La historia de Gerardo


Cuando diez años de edad, Gerardo entró en la oficina de Admisión Merv Griffin Village, su profunda, ojos marrones no podían instalarse en cualquier cosa. Ellos iban de una cara a la próxima, y luego a la puerta, como si estuviera evaluando continuamente que le podrían atacar, independientemente de si él podría ganar la lucha, y la rapidez con que podía escapar de la habitación. A través de todo el papeleo, las preguntas, la evaluación médica y su recorrido por el pueblo, nunca sonrió.

Su hermano menor había sido colocado con una familia de acogida que planeó adoptarlo, pero Gerardo había sido demasiado difícil de manejar. La familia quería mantener a los hermanos juntos, pero la agresión de Gerardo había hecho una ubicación en una casa imposible. Simplemente no era seguro para mantenerlo allí.

En su primer día en el Village, Gerardo se encontró en tres peleas diferentes. Él no podía dejar de. Sería la calma y feliz durante un minuto, y tremendamente atacar a un compañero la próxima. Cualquier cosa podía desencadenar. Luchó en la escuela, durante las actividades, y en la casa. No importaba dónde estaba o que estaba con él-Gerardo estaba luchando en una guerra que nadie más podía ver, y para él, cada situación era de vida o muerte.

Como la mayoría de los niños que llegan a la Villa, Gerardo había sido abusado físicamente.
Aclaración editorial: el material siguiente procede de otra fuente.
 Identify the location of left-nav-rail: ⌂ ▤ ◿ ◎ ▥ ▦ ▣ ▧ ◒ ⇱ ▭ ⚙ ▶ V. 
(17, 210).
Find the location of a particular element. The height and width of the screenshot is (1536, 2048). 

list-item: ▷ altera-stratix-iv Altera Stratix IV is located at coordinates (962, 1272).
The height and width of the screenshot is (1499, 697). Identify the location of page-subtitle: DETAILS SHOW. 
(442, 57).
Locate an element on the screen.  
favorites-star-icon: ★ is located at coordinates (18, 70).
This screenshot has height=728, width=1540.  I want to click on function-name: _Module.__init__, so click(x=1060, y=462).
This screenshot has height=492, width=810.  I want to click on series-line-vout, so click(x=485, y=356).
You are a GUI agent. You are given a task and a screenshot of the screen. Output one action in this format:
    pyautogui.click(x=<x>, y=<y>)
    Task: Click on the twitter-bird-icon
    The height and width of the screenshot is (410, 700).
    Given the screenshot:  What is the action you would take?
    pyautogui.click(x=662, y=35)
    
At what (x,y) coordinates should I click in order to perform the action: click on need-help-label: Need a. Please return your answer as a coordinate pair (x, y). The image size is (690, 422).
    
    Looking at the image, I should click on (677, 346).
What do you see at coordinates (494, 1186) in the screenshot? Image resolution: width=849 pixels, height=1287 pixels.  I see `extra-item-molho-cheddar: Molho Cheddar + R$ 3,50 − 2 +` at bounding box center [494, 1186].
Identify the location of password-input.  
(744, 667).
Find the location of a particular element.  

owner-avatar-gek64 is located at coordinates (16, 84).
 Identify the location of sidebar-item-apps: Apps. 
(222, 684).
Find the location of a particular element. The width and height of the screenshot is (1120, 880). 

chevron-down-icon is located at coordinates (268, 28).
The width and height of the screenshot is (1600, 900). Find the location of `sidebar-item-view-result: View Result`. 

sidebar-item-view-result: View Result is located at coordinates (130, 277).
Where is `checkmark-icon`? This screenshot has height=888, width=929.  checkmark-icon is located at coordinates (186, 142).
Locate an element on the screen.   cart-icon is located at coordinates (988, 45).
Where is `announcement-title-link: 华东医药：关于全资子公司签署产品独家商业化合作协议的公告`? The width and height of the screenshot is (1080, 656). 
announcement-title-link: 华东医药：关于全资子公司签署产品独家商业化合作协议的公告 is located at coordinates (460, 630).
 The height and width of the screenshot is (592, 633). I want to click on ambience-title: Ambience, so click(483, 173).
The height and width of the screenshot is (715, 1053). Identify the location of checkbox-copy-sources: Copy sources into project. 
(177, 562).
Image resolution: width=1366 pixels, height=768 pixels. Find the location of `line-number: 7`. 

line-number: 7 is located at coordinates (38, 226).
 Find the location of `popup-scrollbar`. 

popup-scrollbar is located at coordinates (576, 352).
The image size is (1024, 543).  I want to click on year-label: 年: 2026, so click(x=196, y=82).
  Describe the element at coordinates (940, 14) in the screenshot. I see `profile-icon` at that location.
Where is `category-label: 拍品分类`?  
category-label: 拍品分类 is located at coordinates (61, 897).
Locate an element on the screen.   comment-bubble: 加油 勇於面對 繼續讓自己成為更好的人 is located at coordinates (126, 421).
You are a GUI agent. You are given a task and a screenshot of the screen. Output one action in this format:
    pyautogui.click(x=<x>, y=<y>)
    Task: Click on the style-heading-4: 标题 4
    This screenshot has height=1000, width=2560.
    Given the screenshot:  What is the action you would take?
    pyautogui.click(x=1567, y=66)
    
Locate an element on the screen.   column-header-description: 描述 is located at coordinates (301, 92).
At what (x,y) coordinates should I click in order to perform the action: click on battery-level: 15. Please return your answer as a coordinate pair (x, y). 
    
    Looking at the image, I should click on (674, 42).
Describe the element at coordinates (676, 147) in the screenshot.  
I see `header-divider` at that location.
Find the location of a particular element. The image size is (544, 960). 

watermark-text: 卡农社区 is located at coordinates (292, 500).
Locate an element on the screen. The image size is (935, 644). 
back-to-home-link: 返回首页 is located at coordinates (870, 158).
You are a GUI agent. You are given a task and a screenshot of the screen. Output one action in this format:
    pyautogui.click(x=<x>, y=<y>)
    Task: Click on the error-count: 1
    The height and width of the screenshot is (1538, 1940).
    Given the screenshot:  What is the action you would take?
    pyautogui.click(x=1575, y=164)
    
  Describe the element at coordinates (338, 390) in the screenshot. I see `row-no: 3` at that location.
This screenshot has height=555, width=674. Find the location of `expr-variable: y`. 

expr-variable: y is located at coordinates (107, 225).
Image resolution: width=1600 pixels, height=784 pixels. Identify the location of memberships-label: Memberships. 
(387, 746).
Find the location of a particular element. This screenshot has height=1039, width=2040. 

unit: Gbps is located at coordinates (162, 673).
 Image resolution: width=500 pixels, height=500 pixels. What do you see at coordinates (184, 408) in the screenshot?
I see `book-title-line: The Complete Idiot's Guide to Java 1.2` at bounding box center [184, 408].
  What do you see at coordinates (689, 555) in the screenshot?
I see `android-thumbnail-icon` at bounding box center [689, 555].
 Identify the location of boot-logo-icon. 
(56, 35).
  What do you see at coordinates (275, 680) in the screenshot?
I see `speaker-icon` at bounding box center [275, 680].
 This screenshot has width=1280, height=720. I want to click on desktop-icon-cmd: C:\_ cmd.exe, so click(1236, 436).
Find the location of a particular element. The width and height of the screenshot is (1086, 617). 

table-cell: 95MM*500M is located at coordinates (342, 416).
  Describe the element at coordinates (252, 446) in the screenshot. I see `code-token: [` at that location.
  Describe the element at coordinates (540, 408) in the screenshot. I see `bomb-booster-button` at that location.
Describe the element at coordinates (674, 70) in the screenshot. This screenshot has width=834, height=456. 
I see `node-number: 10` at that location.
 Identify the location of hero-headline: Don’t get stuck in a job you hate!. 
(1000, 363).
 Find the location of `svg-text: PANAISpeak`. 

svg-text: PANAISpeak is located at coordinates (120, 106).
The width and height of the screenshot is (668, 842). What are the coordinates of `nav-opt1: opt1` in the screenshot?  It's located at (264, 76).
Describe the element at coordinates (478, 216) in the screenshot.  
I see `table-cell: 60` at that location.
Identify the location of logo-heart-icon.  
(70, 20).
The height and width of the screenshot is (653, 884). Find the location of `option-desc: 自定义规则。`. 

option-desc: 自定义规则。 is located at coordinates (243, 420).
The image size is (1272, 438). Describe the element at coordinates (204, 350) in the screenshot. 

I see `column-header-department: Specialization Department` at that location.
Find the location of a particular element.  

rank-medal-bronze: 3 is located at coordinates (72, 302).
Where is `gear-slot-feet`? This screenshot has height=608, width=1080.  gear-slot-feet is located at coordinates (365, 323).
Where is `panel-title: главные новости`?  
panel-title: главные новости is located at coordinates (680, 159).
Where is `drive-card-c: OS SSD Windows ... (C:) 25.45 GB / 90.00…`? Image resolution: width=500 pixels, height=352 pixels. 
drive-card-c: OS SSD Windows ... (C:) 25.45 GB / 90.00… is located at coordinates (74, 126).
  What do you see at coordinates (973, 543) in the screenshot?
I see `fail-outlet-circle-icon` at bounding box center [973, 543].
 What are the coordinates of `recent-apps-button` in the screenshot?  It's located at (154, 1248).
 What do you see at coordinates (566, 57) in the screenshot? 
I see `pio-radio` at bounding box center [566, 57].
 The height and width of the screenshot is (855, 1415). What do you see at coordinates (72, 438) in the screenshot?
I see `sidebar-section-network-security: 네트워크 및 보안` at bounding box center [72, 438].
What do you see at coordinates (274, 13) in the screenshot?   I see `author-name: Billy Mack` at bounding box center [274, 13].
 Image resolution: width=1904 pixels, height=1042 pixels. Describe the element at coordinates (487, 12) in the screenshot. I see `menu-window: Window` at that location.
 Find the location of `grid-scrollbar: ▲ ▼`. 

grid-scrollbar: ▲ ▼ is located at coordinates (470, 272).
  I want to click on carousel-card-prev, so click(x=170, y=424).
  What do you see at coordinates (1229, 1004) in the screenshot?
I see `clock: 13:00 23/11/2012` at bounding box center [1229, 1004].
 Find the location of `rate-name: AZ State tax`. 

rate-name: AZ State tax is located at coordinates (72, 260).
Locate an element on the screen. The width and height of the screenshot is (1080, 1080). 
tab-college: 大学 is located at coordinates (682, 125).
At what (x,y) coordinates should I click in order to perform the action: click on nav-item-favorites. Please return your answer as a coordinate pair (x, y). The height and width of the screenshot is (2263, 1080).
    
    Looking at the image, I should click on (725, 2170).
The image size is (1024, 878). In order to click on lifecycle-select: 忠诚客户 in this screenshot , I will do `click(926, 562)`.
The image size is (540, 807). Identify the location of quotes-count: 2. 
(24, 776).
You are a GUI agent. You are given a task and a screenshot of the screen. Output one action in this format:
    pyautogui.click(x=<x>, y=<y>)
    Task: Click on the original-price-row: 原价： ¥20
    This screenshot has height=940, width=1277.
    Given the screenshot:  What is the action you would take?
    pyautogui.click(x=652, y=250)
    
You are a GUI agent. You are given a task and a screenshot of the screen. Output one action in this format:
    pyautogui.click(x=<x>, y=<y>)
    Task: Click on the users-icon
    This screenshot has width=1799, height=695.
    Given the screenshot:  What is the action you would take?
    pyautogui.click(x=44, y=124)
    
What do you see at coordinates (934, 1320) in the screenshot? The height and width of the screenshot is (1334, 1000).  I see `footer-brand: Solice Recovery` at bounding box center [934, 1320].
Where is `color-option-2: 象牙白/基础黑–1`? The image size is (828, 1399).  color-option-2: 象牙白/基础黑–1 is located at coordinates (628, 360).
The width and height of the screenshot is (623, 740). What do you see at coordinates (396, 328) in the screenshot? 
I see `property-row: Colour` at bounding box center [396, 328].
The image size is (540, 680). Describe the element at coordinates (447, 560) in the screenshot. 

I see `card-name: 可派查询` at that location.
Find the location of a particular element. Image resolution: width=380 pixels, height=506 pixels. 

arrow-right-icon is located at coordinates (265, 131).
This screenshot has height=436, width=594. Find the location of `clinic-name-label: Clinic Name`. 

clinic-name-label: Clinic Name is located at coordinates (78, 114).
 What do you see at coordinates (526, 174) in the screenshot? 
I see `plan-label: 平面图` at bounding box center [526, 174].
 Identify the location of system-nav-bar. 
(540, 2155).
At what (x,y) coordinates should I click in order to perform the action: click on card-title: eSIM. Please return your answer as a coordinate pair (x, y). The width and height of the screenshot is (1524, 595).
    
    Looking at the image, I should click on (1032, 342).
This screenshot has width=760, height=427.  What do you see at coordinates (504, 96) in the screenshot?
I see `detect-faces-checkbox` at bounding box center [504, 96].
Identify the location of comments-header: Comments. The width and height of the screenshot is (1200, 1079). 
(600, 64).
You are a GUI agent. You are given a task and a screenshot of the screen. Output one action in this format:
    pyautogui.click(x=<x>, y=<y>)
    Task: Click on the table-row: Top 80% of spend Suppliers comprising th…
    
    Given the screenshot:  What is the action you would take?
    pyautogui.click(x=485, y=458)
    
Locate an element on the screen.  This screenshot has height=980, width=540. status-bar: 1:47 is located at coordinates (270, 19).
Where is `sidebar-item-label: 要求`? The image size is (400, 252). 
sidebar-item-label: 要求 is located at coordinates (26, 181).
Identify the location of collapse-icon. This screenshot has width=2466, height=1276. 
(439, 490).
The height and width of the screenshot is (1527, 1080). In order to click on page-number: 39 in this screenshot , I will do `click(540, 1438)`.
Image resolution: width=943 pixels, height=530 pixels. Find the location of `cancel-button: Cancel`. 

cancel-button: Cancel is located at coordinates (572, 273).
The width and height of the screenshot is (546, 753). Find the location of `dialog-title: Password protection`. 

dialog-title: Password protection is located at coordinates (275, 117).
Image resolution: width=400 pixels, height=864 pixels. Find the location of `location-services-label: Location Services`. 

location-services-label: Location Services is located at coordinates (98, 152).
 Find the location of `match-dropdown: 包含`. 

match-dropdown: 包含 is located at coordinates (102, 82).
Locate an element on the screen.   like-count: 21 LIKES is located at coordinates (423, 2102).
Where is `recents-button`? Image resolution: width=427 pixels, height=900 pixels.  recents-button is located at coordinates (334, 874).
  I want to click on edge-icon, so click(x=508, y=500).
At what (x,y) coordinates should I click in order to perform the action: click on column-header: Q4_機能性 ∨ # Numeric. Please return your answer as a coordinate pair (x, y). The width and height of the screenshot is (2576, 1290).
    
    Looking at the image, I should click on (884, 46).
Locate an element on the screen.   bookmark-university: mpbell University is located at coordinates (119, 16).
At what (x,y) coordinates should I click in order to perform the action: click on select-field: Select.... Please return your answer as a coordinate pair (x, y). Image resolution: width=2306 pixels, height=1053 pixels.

Su padre tenía un problema con la bebida y una historia de consumo de drogas. Un minuto, su padre podría ser tranquilamente sentado en el sofá en cualquier apartamento que había organizado para alojarse por la noche. El siguiente, él podría atacar de repente, alegando que Gerardo había hecho demasiado ruido o roto alguna regla. Para proteger a su pequeño hermano, Gerardo siempre había colocado a sí mismo en peligro, pero como resultado, que había dado a luz no sólo las ronchas y contusiones, pero el trastorno de estrés post-traumático que vino con ellos. Incluso cuando fue removido de su padre, no pudo llevarse su propia batalla personal detrás.

Gerardo vivió en el pueblo de 19 meses-un tiempo bastante largo para un niño de diez años de edad. Durante el primer año, su respuesta a cualquier situación difícil fue la violencia. Atacó personal, así como otros residentes y fue muy difícil conseguir que participe de manera constructiva en la tarea, quehaceres, o cualquier cosa que no quería hacer. La consistencia es la clave con cualquier niño, y el personal continuamente reforzada que no necesita la violencia para estar seguro. Nadie le dolía mientras se encontraba en el Village.

Como un niño maltratado, impotente sensación, sin esperanza, y por sí solo es un tormento diario. En la Villa, Ningún niño es solo. Desde la siempre presente el personal de los otros niños en cada cabaña, siempre hay gente alrededor que cuidar, que entienden y que están ahí para ayudar. Gerardo miraba el mundo con ojos que habían visto demasiado, pero cuanto más tiempo estuvo con nosotros cuanto más se podía ver a través de su dolor. Estaba rodeado de chicos de su edad que tenían historias similares que contar. Empezó a hablar con ellos, y luego a su terapeuta. Una vez que se dio cuenta que no era realmente solo, él fue capaz de formar relaciones basadas en la confianza en lugar del miedo. Poco a poco su agresividad disminuida, y mientras estaba muy deprimido a menudo su comportamiento había mejorado de manera espectacular.

Él comenzó a visitar con su familia de acogida, sólo por una o dos horas en un primer momento, pero finalmente permaneció durante un fin de semana sin incidentes. Cuando estuvo listo, familia de acogida de Gerardo lo invitó a vivir con ellos de nuevo. Se uniría a su hermano, que en este punto ya había sido aprobada oficialmente, y con el tiempo se adoptaría Gerardo, demasiado.

Gerardo se había visto obligado a ser un guerrero, frente a la violencia todos los días a las manos de la persona que se suponía para protegerlo. A pesar de este ejemplo, Gerardo aprendió a ser el protector de su hermano, y él tenía las cicatrices de guerra que venían con su papel. En lugar de gastar su vida en la guerra, Gerardo aprendido que no tenía que luchar. Gracias a su tiempo con Childhelp, él sabe que está a salvo.

Cuando salía de la Villa de volver a casa, Gerardo shook mano con el personal como el buen joven que crecía para ser. Él los miró a los ojos y sonrió. Para un niño, como Gerardo, no puede haber un mayor éxito que la.